Task set:
1. Update the helicopter crash lawsuit article by reproducing the passage between "The R66 (N810AG)" and "Juan Pablo Gaviria.", inclusive, replacing "July 12, 2011" with "12 July 2011".
2. Please translate this sentence from the helicopter crash lawsuit article into Spanish: "Five different inspections of the aircraft wreckage have occurred over the last year and a half."

#### Source extract ####

July 10, 2013 – Los Angeles, California — The families of two men killed in the first Robinson R66 helicopter to ever crash have filed a wrongful death lawsuit (case number BC514477) in Los Angeles Superior Court through their attorneys, Baum, Hedlund, Aristei & Goldman.
The lawsuit alleges that shortly after takeoff the R66 experienced a mechanical malfunction and uncontrollable loss of power during normal operations, as a result of defects in the helicopter’s engine, fuel system component parts, and other parts of the aircraft.
The R66 (N810AG) took off from Girardot Airport in Colombia and crashed near Flandes, Colombia on July 12, 2011, killing both occupants – close friends, Jose Ricardo Cabrera and Juan Pablo Gaviria.
The wives and children of the decedents are seeking millions of dollars in damages against Robinson Helicopter Company of Torrance, California; Rolls Royce Corporation of Rolls Royce North America of Reston, Virginia; Rolls-Royce Holdings PLC of London, England; Honeywell International of Morristown, New Jersey; and Honeywell Aerospace of Phoenix, Arizona.
According to the complaint, the helicopter experienced mechanical failure moments after take-off, which caused “uncontrollable power loss during approximately the final 30 seconds of flight.” An eyewitness stated that they heard a cracking sound and saw something break away from the aircraft prior to impact with the ground.
Five different inspections of the aircraft wreckage have occurred over the last year and a half. The initial inspection occurred in Colombia when the families’ lead aviation attorney, Ronald L. M. Goldman, the rest of his legal team, including aviation attorney and bioengineer Ilyas Akbari, and a former NTSB Investigator in Charge, visited the crash site and looked at the wreckage. Mr. Goldman then had the wreckage shipped to the U.S. for further detailed inspection and analysis in Pensacola, Florida at McSwain Engineering.

#### Dataset excerpt ####

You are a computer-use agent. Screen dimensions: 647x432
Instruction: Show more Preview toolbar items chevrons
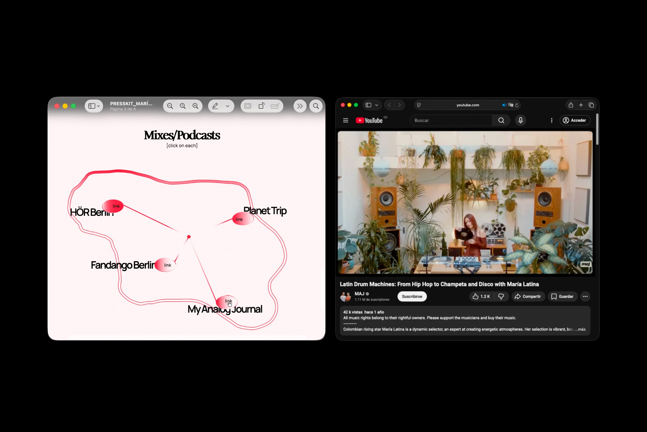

####

Results in order:
1.
The R66 (N810AG) took off from Girardot Airport in Colombia and crashed near Flandes, Colombia on 12 July 2011, killing both occupants – close friends, Jose Ricardo Cabrera and Juan Pablo Gaviria.

2. Se han realizado cinco inspecciones distintas de los restos de la aeronave durante el último año y medio.